I've tried it a few times, also on a V rack, and despite liberally greasing the rack, the skin always tore. No dents. But I also never found much of a difference in the moistness of the breast, and flipping a big, piping hot turkey isn't easy, so I gave it up. Hope you have better luck!
Sneak some butter under the breast skin and cook breast-up. Get adventuresome and make a compound butter, like sage butter, or just mix in some store bought poultry seasoning with the butter. I always use unsalted butter. It's better butter !
I always start mine "upside down" (if you think about it, it's actually right-side up, at least from the bird's point of view). No dents, no sticking. Doing so shields the breast so the light and dark meat comes up to their respective temperatures at the same time.

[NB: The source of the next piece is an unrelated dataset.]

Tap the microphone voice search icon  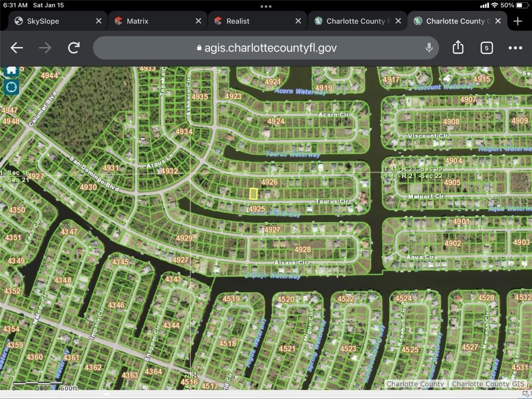(x=429, y=48)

Line your v-rack with foil (eases clean-up), poke some holes in it (prevents rendered fat from pooling), spray or brush with oil or clarified butter (prevents sticking), and roast at 325F until the breast reads 130F. Flip. Increase heat to 425F until done.

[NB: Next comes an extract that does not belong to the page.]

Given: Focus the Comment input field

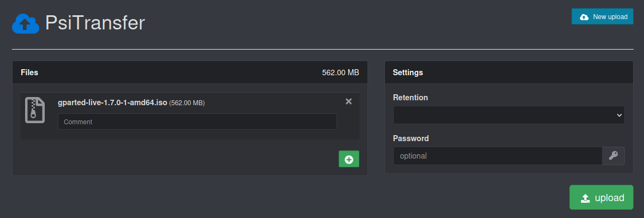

Home cooks often object to the process of flipping a hot bird, especially a heavy turkey. There are a number of solutions to the problem. For a chicken, you can insert your knife steel up its butt and rotate the bird around its axis. I own a pair of heavy blue vinyl gloves with long gauntlets, purchased at a hardware store, that provide just enough insulation to flip a turkey and keep me from burning my arms. Easy.